## 課題
(1) 引用文によると、厚生労働省の担当者は、2017年~2022年の5年間における不正利用の件数を何件と答弁したか。
(2) 次の(a)~(c)が引用文の内容と合っているかどうかを判断し、それぞれ「はい」か「いいえ」で答えなさい。あわせて、判断の根拠となる引用文中の語句をそのまま示しなさい。
(a) 現行保険証の新規発行停止は12月2日に予定されている。
(b) 平将明デジタル担当大臣は、不正利用防止の効果に客観的なデータの裏付けがあると述べている。
(c) 北畑淳也氏には「マイナ保険証 6つの嘘」という著書がある。
(3) 引用文のうち、「マイナ保険証の最新の利用率は?」で始まり「不正利用防止の「メリット」は「費用対効果がマイナス」」で終わる部分を、一字一句変えずに書き写しなさい。

## 引用文
++++++++++++++++++++

政府がPRする「マイナ保険証のメリット」はどこまで“真実”か
現行保険証の新規発行停止と「マイナ保険証への一本化」が12月2日に予定されている。この件について、利便性や情報セキュリティ等の面から様々な問題点が指摘されてきている一方、一本化の「メリット」を強調する見解も見受けられる。しかし、その中には事実・制度の不知や誤認に基づくものも根強く、政府の説明も、数値的根拠を含め十分とはいえない。
マイナ保険証の最新の利用率は?
それら「マイナ保険証のメリット」としてよく論じられる点について、早期からマイナ保険証についての問題提起を行い「マイナ保険証 6つの嘘」(せせらぎ出版)の著書がある、YouTuberの北畑淳也氏(哲学系ゆーちゅーばーじゅんちゃん)に聞いた。
不正利用防止の「メリット」は「費用対効果がマイナス」
北畑淳也氏(哲学系ゆーちゅーばーじゅんちゃん)
最近、最も強調されるようになってきたマイナ保険証の「メリット」は、「本人認証が厳格になるので、なりすまし等による不正利用を防止できる」というものである。
この点について、平将明デジタル担当大臣も、前任者の河野太郎氏も、客観的なデータの裏付けがないことを認めている。そこで、編集部で信頼できるデータを確認したところ、2023年5月19日の参議院の地方創生・デジタル特別委員会で、厚生労働省の担当者が「なりすまし受診」「健康保険証の偽造」などの不正利用の件数が2017年~2022年の5年間で50件だったと答弁していたことが確認された。これによれば「年平均10件」にすぎない。

++++++++++++++++++++

## 利用可能なデータ

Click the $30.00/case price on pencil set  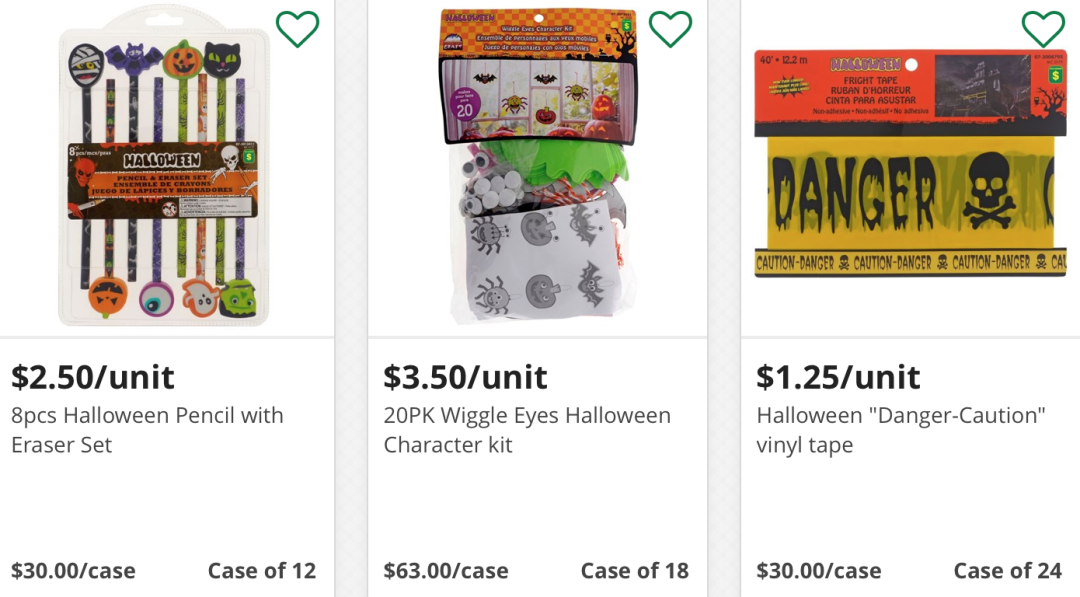(73, 571)
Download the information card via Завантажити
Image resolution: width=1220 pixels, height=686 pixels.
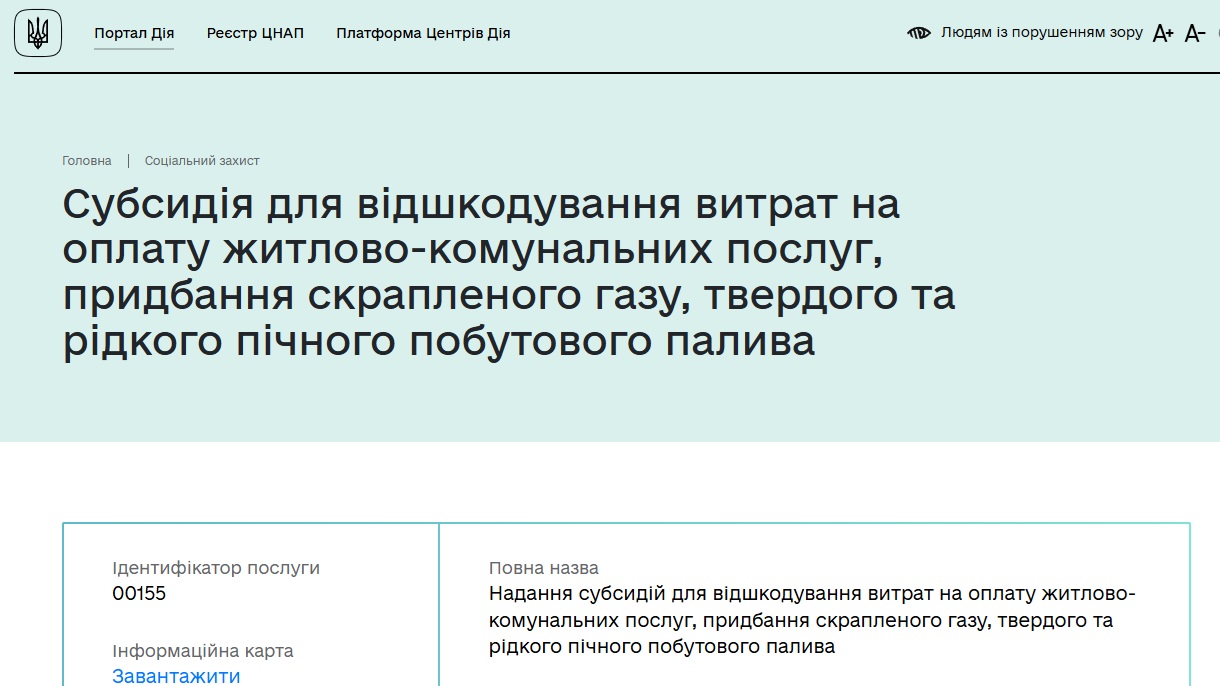pos(176,676)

++++++++++++++++++++

## 各課題の解答
(1) 50件と答弁した。

(2)
(a) はい。「現行保険証の新規発行停止と「マイナ保険証への一本化」が12月2日に予定されている」
(b) いいえ。「客観的なデータの裏付けがないことを認めている」
(c) はい。「「マイナ保険証 6つの嘘」(せせらぎ出版)の著書がある」

(3)
マイナ保険証の最新の利用率は?
それら「マイナ保険証のメリット」としてよく論じられる点について、早期からマイナ保険証についての問題提起を行い「マイナ保険証 6つの嘘」(せせらぎ出版)の著書がある、YouTuberの北畑淳也氏(哲学系ゆーちゅーばーじゅんちゃん)に聞いた。
不正利用防止の「メリット」は「費用対効果がマイナス」